Os futuros historiadores chamarão, talvez, à nossa época, o SÉCULO DO SUBCONSCIENTE.

        Reconhecemos no movimento histórico uma revolução perpétua, vagarosa, sem barulho revolucionário, mas inelutável; reconhecemos que a dialética, instrumento de compreensão, é, ao mesmo tempo, instrumento de ação; e chegamos à conclusão de Ernst Cysarz: HISTÓRIA É UM ATO PRÁTICO.  Isto é o fio condutor para a compreensão da história contemporânea.  O novo continente do subconsciente, apesar da sua descoberta (ou redescoberta) recente, não pertence ao mundo de amanhã, mas ao mundo de ontem.  Estou convencido de  que a crítica literária reconhecerá no mundo literário de Joyce e Wolf não aurora de uma nova literatura, mas o último produto, requintado e malogrado, de uma literatura muito velha.  E esse reconhecimento literário produz conclusões transcendentes.  A HISTÓRIA É UM ATO PRÁTICO. Acabamos de DESCOBRIR UM NOVO UNIVERSO; agora trata-se de dominá-lo.  Quanto à literatura, novas transformações estilísticas estão a postos.  E as transformações integrais do estilo literário têm sempre um sentido profundo.
OTTO MARIA CARPEAUX

Em verdade, eu tenho demoradamente refletido sobre o pedido de Griffin a respeito de uma EXPOSIÇÃO DE PRINCÍPIOS  relativos à arte dos versos etc.  E pude tirar de minha consciência somente esta conclusão: Tudo é belo e bom, venha de onde vier e tenha sido obtido pele processo que for.
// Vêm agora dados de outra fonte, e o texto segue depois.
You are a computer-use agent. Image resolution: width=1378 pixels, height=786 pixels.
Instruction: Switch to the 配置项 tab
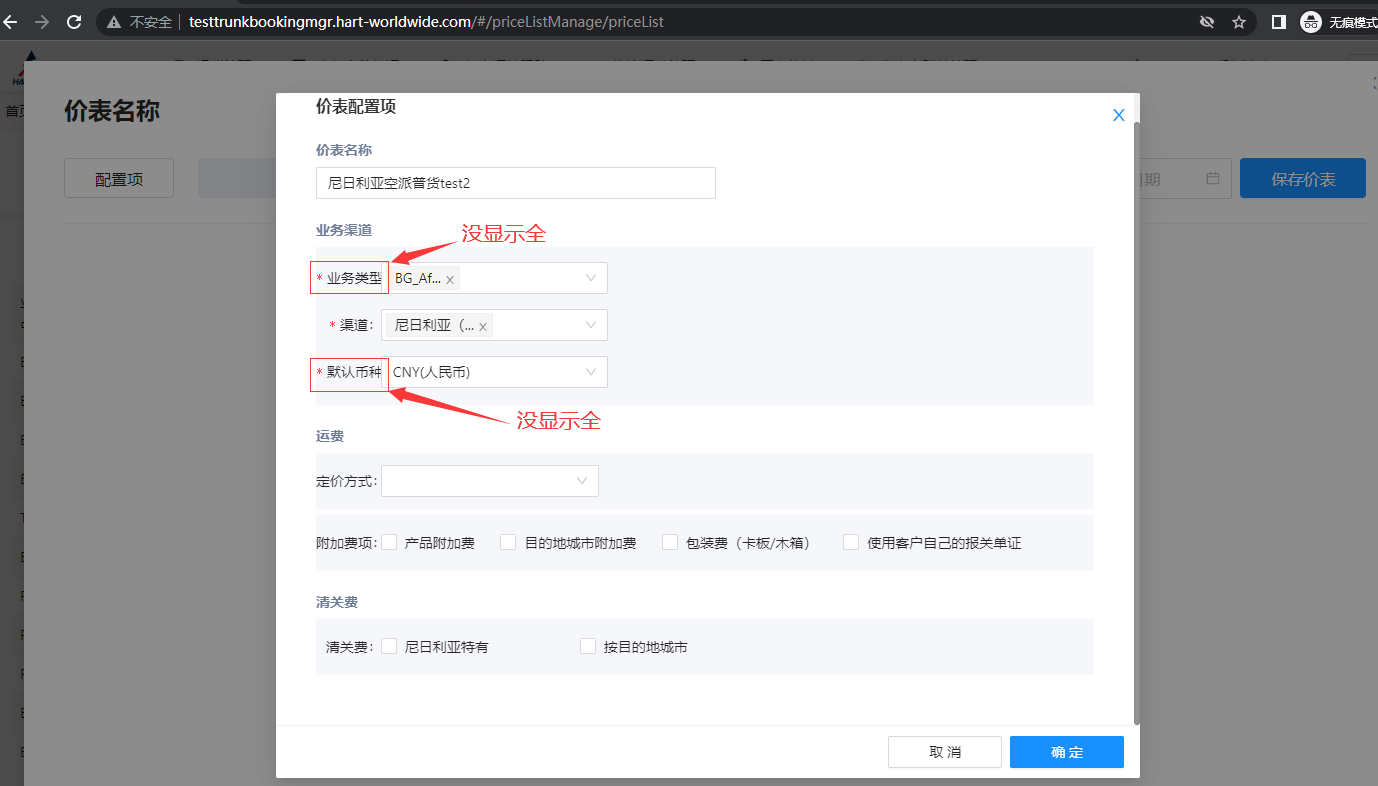coord(118,178)
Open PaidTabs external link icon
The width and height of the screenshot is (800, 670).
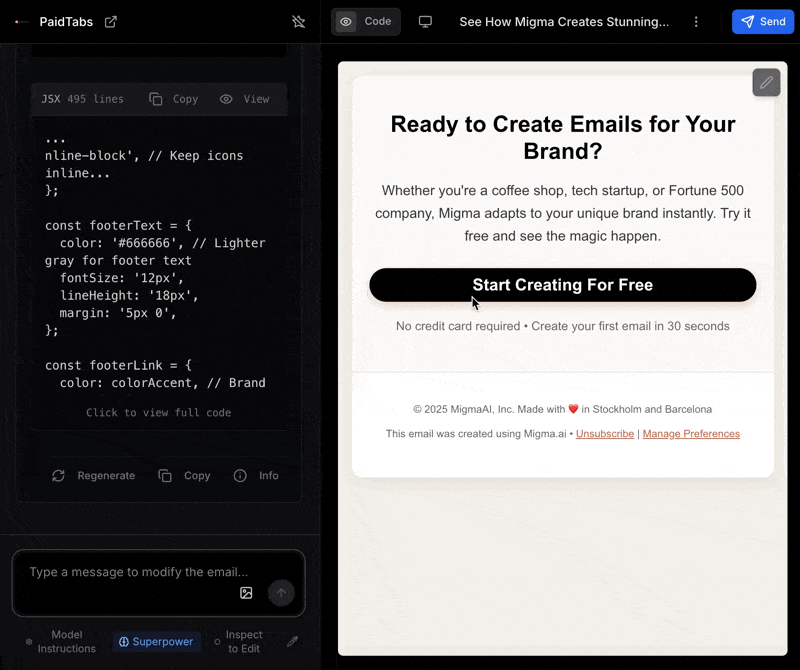pos(111,22)
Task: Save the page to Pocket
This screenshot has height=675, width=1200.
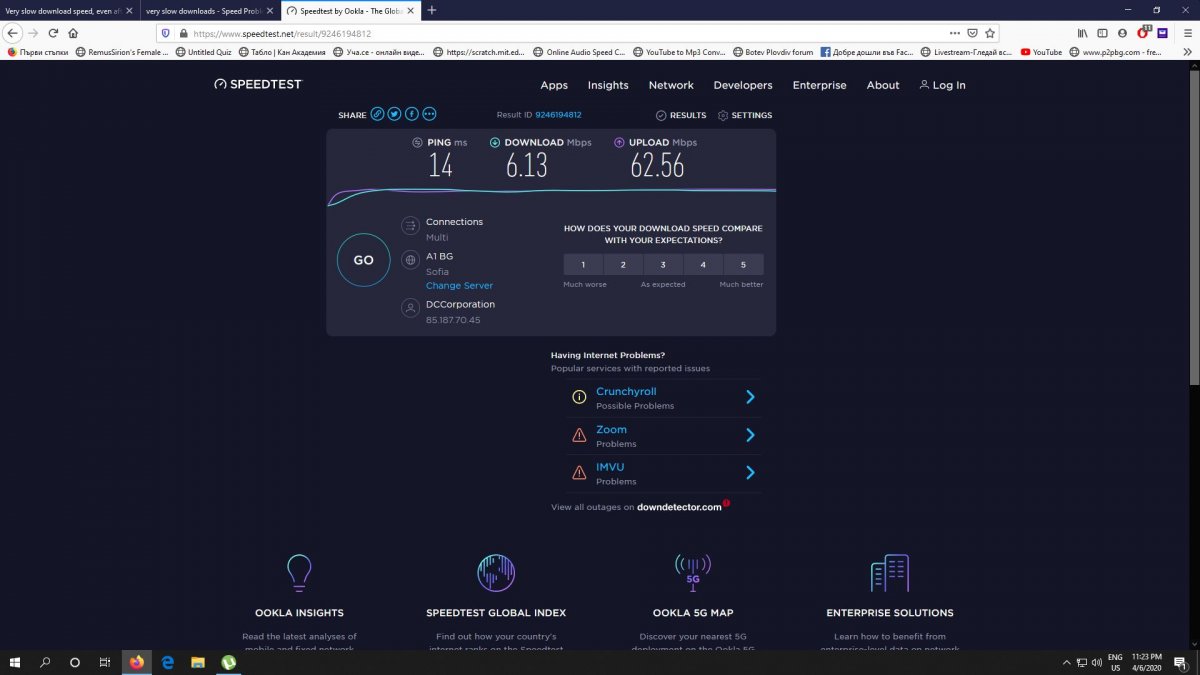Action: pos(970,33)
Clássicos, românticos, decadentes, símbolos, assonantes ou como direi?  incompreensíveis,   desde que eles se comovam ou simplesmente se encantem, mesmo e talvez sobretudo sem que, como o Dindon de Florian, eu não saiba bem por que, todos eles me são caros.  Vamos, poetas que somos, amemo-nos uns aos outros, esta máxima é tão bela em arte como na moral, e eu creio que a ela nos devemos ater.  Tal é a minha teoria, maduramente assente.
PAUL VERLAINE 

                                     (Joaquim, n. 1, abril de 1946.  Curitiba.)